Загремела дверь, и в комнату вскочил Гайнан. Переминаясь с ноги на ногу и вздергивая плечами, точно приплясывая, он крикнул:
— Ваша благородия. Буфенчик больше на даваит папиросов. Говорит, поручик Скрябин не велел тебе в долг давать.
— Ах, черт! — вырвалось у Ромашова. — Ну, иди, иди себе… Как же я буду без папирос?.. Ну, все равно, можешь идти, Гайнан.
«О чем я сейчас думал? — спросил самого себя Ромашов, оставшись один. Он утерял нить мыслей и, по непривычке думать последовательно, не мог сразу найти ее. — О чем я сейчас думал? О чем-то важном и нужном… Постой: надо вернуться назад… Сижу под арестом… по улице ходят люди… в детстве мама привязывала… Меня привязывала… Да, да… У солдата тоже — Я… Полковник Шульгович… Вспомнил… Ну, теперь дальше, дальше…

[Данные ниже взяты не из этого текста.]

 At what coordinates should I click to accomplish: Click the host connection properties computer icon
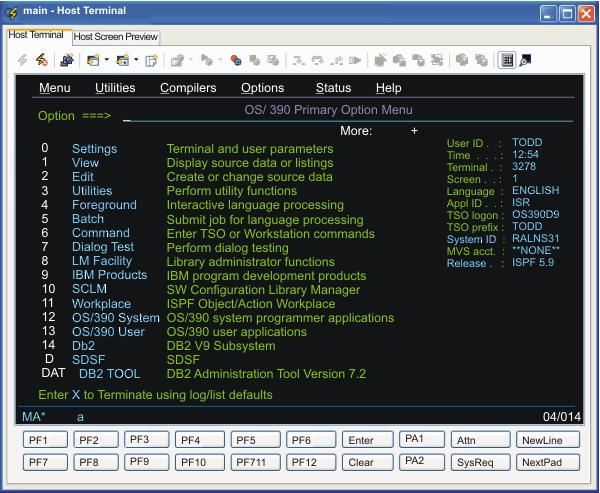(67, 60)
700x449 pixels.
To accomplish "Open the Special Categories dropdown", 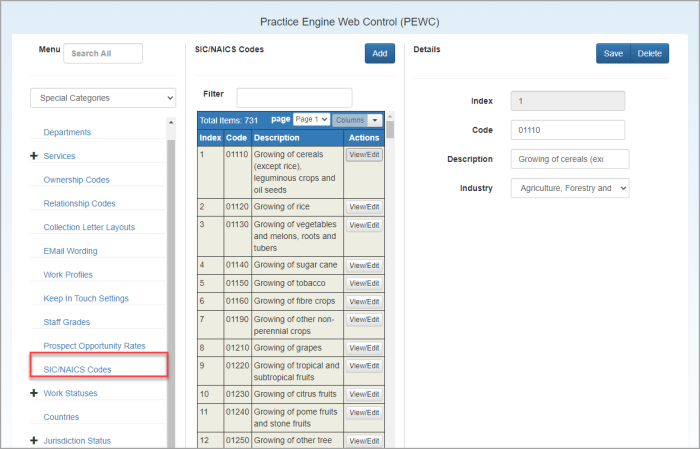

Я сижу в комнате. Не заперт. Хочу и не смею выйти из нее. Отчего не смею? Сделал ли я какое-нибудь преступление? Воровство? Убийство? Нет; говоря с другим, посторонним мне человеком, я не держал ног вместе и что-то сказал. Может быть, я был должен держать ноги вместе? Почему? Неужели это — важно? Неужели это — главное в жизни? Вот пройдет еще двадцать — тридцать лет — одна секунда в том времени, которое было до меня и будет после меня. Одна секунда! Мое Я погаснет, точно лампа, у которой прикрутили фитиль. Но лампу зажгут снова, и снова, и снова, а Меня уже не будет. И не будет ни этой комнаты, ни неба, ни полка, ни всего войска, ни звезд, ни земного шара, ни моих рук и ног… Потому что не будет Меня…

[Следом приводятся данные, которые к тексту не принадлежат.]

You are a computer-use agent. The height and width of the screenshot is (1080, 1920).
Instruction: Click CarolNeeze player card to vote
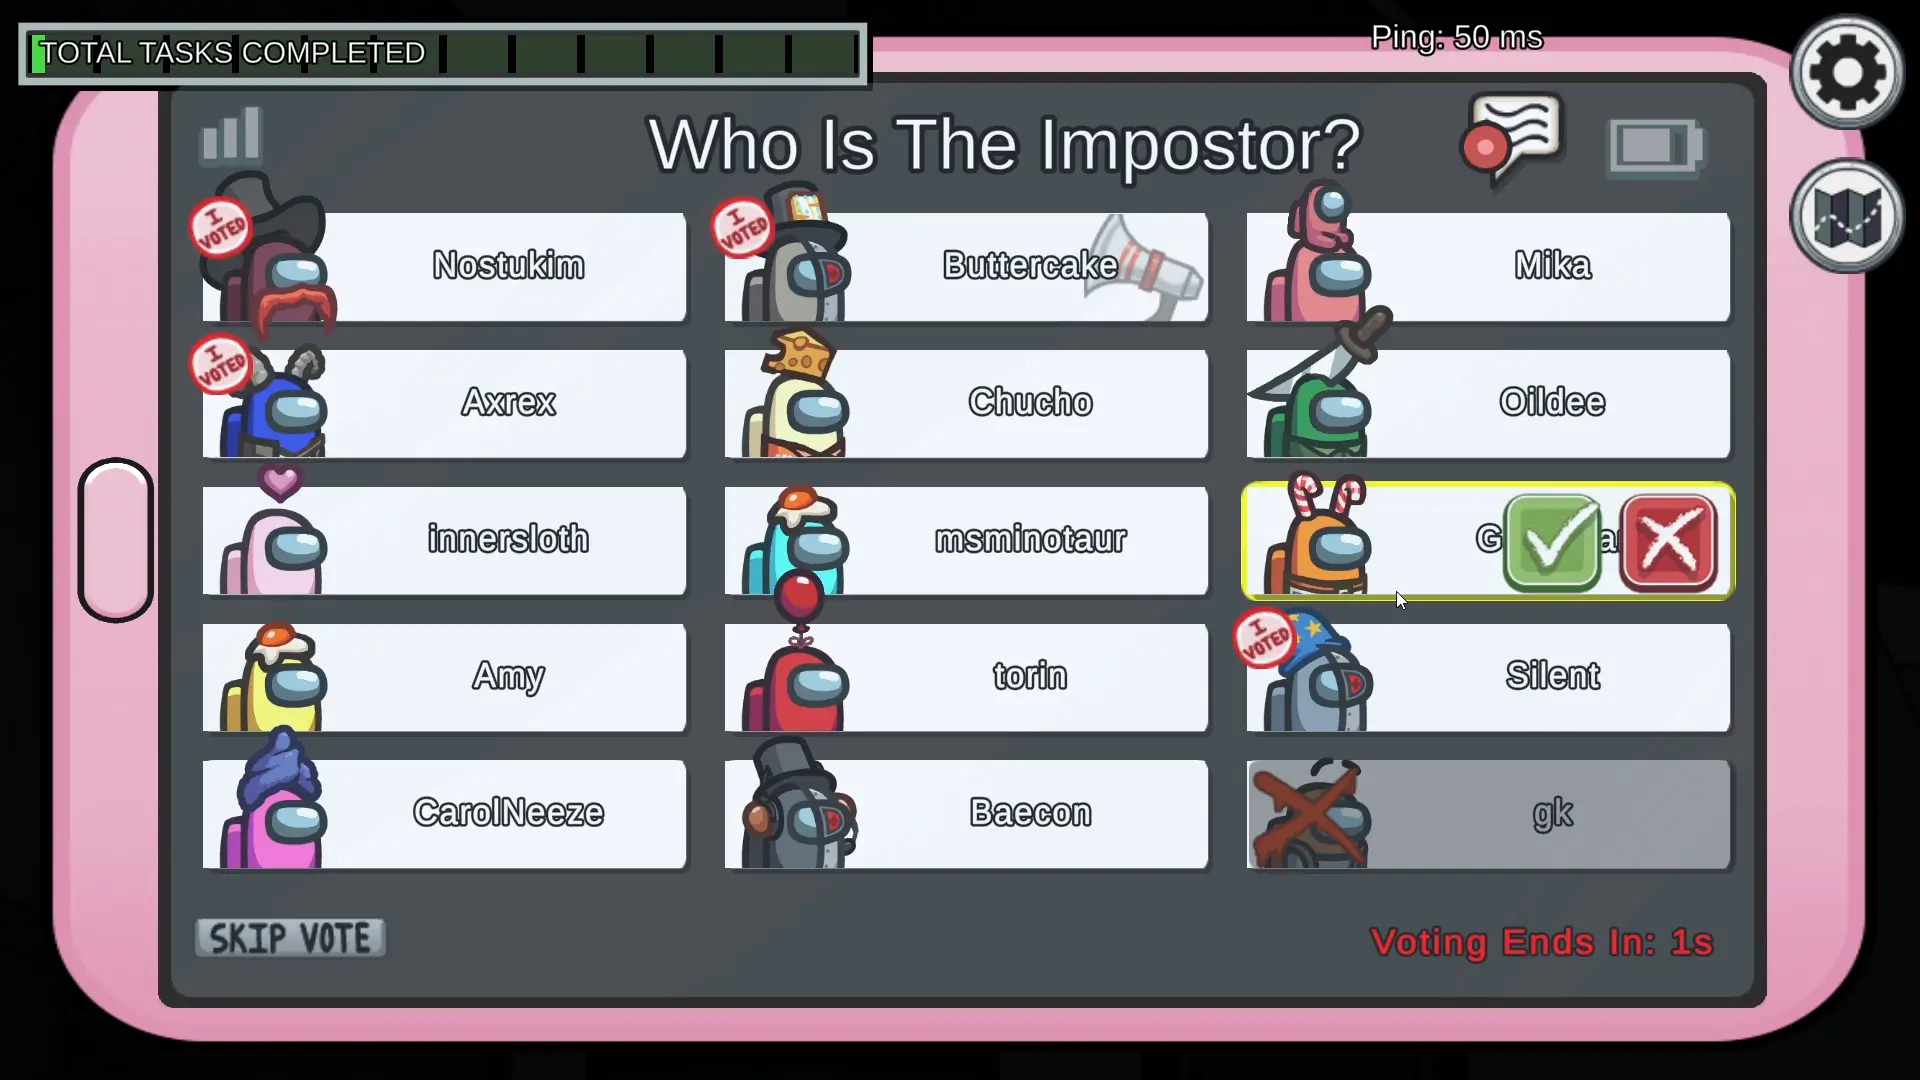443,812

Да, да… это так… Ну, хорошо… подожди… надо постепенно… ну, дальше… Меня не будет. Было темно, кто-то зажег мою жизнь и сейчас же потушил ее, и опять стало темно навсегда, на веки веков… Что же я делал в этот коротенький миг? Я держал руки по швам и каблуки вместе, тянул носок вниз при маршировке, кричал во все горло: «На плечо!», — ругался и злился из-за приклада, «недовернутого на себя», трепетал перед сотнями людей… Зачем? Эти призраки, которые умрут с моим Я, заставляли меня делать сотни ненужных мне и неприятных вещей и за это оскорбляли и унижали Меня. Меня!!! Почему же мое Я подчинялось призракам?»

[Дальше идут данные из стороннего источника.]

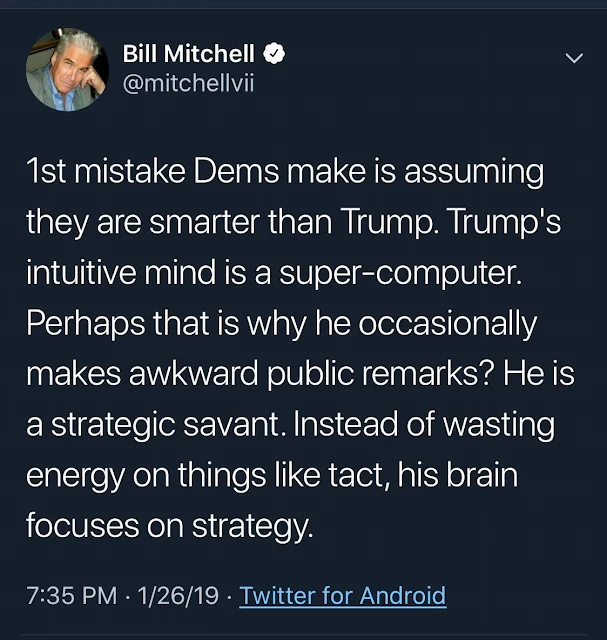The height and width of the screenshot is (640, 607).
Task: Click Bill Mitchell's profile avatar photo
Action: [67, 69]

Ромашов сел к столу, облокотился на него и сжал голову руками. Он с трудом удерживал эти необычные для него, разбегающиеся мысли.
«Гм… а ты позабыл? Отечество? Колыбель? Прах отцов? Алтари?.. А воинская честь и дисциплина? Кто будет защищать твою родину, если в нее вторгнутся иноземные враги?.. Да, но я умру, и не будет больше ни родины, ни врагов, ни чести. Они живут, пока живет мое сознание. Но исчезни родина, и честь, и мундир, и все великие слова, — мое Я останется неприкосновенным. Стало быть, все-таки мое Я важнее всех этих понятий о долге, о чести, о любви? Вот я служу… А вдруг мое Я скажет: не хочу! Нет — не мое Я, а больше… весь миллион Я, составляющих армию, нет — еще больше — все Я, населяющие земной шар, вдруг скажут: «Не хочу!» И сейчас же война станет немыслимой, и уж никогда, никогда не будет этих «ряды вздвой!» и «полуоборот направо!» — потому что в них не будет надобности. Да, да, да! Это верно, это верно! — закричал внутри Ромашова какой-то торжествующий голос. — Вся эта военная доблесть, и дисциплина, и чинопочитание, и честь мундира, и вся военная наука, — все зиждется только на том, что человечество не хочет, или не умеет, или не смеет сказать «не хочу!».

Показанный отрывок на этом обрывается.